> WHAT YOU SHOULD DO:
Give back the full data, retyped precisely.

Collected data entries
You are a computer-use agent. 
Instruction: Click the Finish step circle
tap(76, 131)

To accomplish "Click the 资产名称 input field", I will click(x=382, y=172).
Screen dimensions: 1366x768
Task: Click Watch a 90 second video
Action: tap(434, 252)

> RESPONSE AREA:
You are a computer-use agent. 
Instruction: Click the Finish step circle
tap(76, 131)

To accomplish "Click the 资产名称 input field", I will click(x=382, y=172).
Screen dimensions: 1366x768
Task: Click Watch a 90 second video
Action: tap(434, 252)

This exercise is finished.